No es una ecuación fácil de resolver, pero estamos seguros de que existe disposición y un compromiso real para ir siempre mejorando estos procesos. Especialmente porque nuestra matriz seguirá creciendo, y el único camino es a través de las energías renovables. El presente y el futuro, sin duda, es renovable.

En ese mismo sentido, estamos totalmente comprometidos con el cuidado del medio ambiente y la crisis climática, lejos el desafío más importante que enfrentamos como planeta.

LOS DESAFÍOS

Desde ACERA estamos trabajando arduamente para que todos estos desafíos técnicos, económicos y socioambientales, puedan seguir avanzando de forma acelerada y segura para el país, como también a través de un trabajo internacional, como el que hacemos con RedREN, la Red Iberoamericana de Energías Renovables, que actualmente reúne a 17 asociaciones de energías renovables de 11 países diferentes, con el compromiso de impulsar, como bloque, un desarrollo sostenible en nuestros diferentes países.

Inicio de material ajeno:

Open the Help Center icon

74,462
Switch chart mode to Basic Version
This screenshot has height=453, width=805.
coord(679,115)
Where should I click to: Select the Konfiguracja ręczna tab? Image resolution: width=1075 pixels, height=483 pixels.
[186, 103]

Red que lideramos desde su creación en diciembre de 2019, en el marco de la COP 25.

Es un imperativo de escala mundial promover marcos regulatorios ambiciosos y de largo plazo en cada uno de los países que conforman RedREN, con el fin de sumar esfuerzos para la descarbonización de nuestra sociedad, utilizando las energías limpias como el motor de esta transformación.

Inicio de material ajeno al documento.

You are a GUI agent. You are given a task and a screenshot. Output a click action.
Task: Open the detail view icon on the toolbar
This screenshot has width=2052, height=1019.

Sin duda, aún queda mucho camino por recorrer, pero el año 2020 siempre lo recordaremos tanto por su adversidad como por los logros obtenidos a pesar de ello. En los años venideros, seguiremos trabajando en lograr nuestra meta, que es llegar a una matriz 100% renovable, donde el desarrollo de todas las tecnologías ERNC presentes en Chile gracias a su enormidad de recursos naturales, junto al almacenamiento y el hidrógeno verde, nos permitirán alcanzar este ambicioso desafío, en plena armonía y respeto con nuestros habitantes y su entorno ambiental”, concluyó.